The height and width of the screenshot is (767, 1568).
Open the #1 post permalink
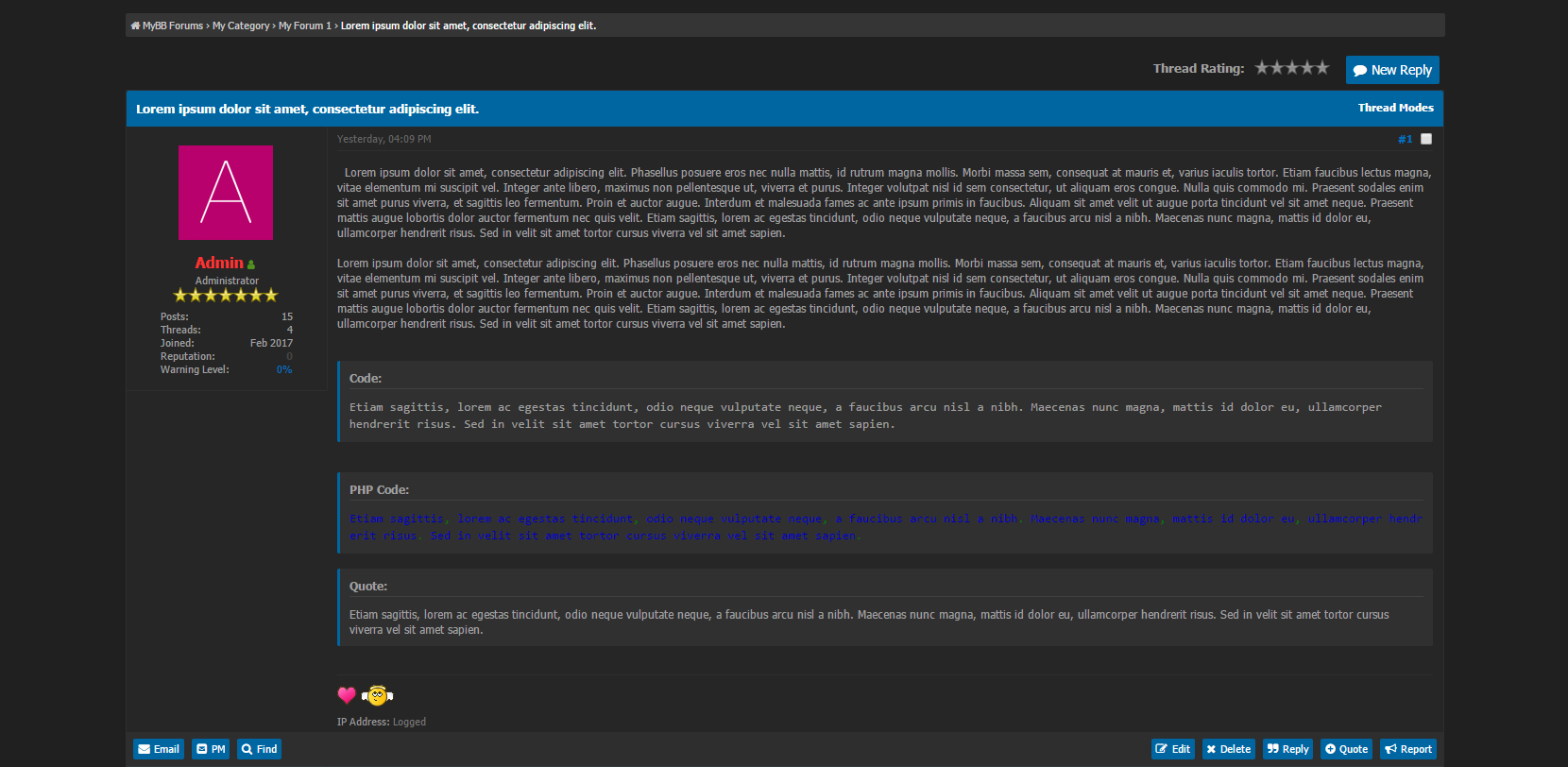click(x=1405, y=139)
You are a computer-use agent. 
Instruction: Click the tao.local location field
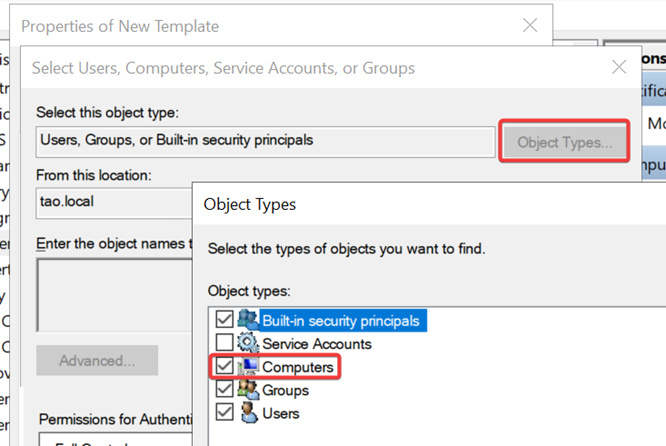tap(112, 199)
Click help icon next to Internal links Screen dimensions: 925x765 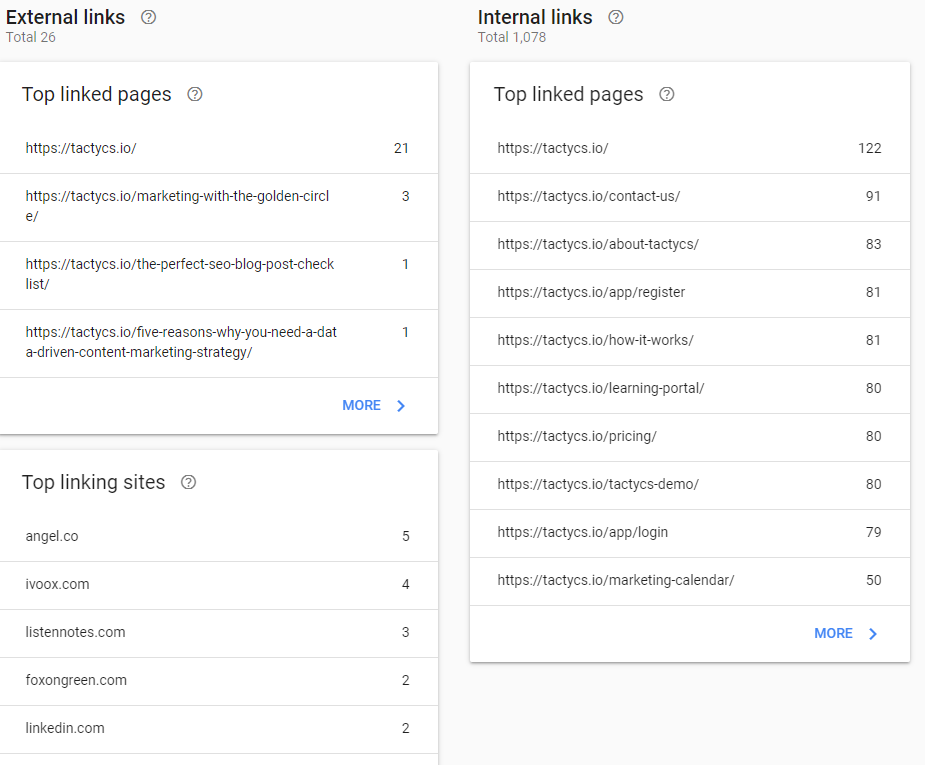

================

What is asked
Please render the data above as a JSON list of strings, one string for each line, with blank lines skipped and the pictures left out.

Expected answer
[
  "The height and width of the screenshot is (767, 1568).",
  "Open the #1 post permalink",
  "click(x=1405, y=139)",
  "You are a computer-use agent. ",
  "Instruction: Click the tao.local location field",
  "tap(112, 199)",
  "Click help icon next to Internal links Screen dimensions: 925x765 "
]